União dos Auditores do Tribunal de Contas da União

Combustíveis podem subir de novo

SÃO PAULO – Um dos principais pontos de disputa da gerência da Petrobras (PETR3;PETR4) com o governo, o reajuste de preços da gasolina e do diesel pode ocorrer logo em junho, conforme apurado pelo jornal Folha de S. Paulo. O calendário, não divulgado pelo mercado, integra um dos pontos do mecanismo aprovado em dezembro pelo conselho de administração da companhia.

Contudo, de acordo com o jornal, o calendário passou a preocupar mais a cúpula do governo executivo após o reajuste de 4% para a gasolina e 8% para o diesel no mês passado. O reajuste de dezembro foi visto como um dos vilões para o aumento de inflação no ano passado, que ficou em 5,91%, acima do projetado pelo Banco Central, de 5,85%.

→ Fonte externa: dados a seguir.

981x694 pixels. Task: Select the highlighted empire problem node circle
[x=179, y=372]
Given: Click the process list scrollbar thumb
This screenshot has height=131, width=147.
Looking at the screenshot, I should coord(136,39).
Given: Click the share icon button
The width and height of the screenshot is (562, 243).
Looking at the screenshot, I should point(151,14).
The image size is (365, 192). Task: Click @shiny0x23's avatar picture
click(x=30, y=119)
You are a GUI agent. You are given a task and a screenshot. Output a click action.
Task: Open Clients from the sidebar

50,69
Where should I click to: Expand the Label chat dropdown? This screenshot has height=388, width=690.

Deste modo, uma saída, segundo os setores de governo seria antecipar o aumento para março, de forma a diluir o impacto do reajuste sobre a campanha de Dilma Rousseff para a reeleição. Controlar a pressão inflacionária seria uma das obsessões da presidente da república no ano eleitoral. Segundo avaliações internas, a principal força eleitoral da campanha pela reeleição vem do baixo nível de desemprego e do nível de renda estável da população, uma variável que pode ser sempre impactada quando há variação de preços.

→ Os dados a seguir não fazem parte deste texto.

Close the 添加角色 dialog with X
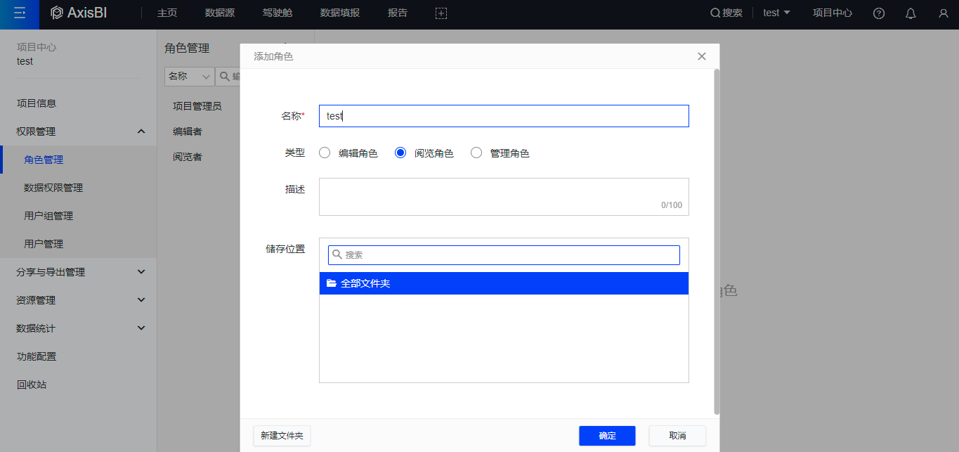Viewport: 959px width, 452px height. pyautogui.click(x=701, y=56)
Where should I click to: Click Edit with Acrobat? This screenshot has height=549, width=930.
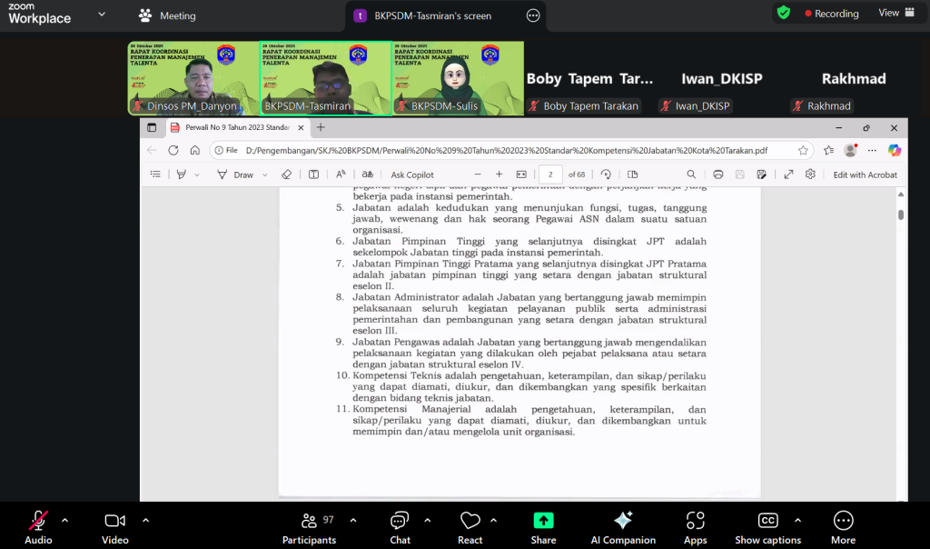(865, 175)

Procurado pela Folha, o ministério da fazenda não comentou o assunto, enquanto a assessoria da estatal não quis comentar. No início de dezembro, quando foi anunciado o reajuste de combustíveis, a ação da petrolífera foi bastante penalizada, uma vez que a metodologia de precificação foi vista como pouco transparente. Isso deteriora a percepção de governança corporativa, enfraquece a posição de uma equipe de gestão mais forte e técnica, além de ter um impacto significativo nos lucros e no valuation da companhia, conforme ressaltou o Credit Suisse em relatório.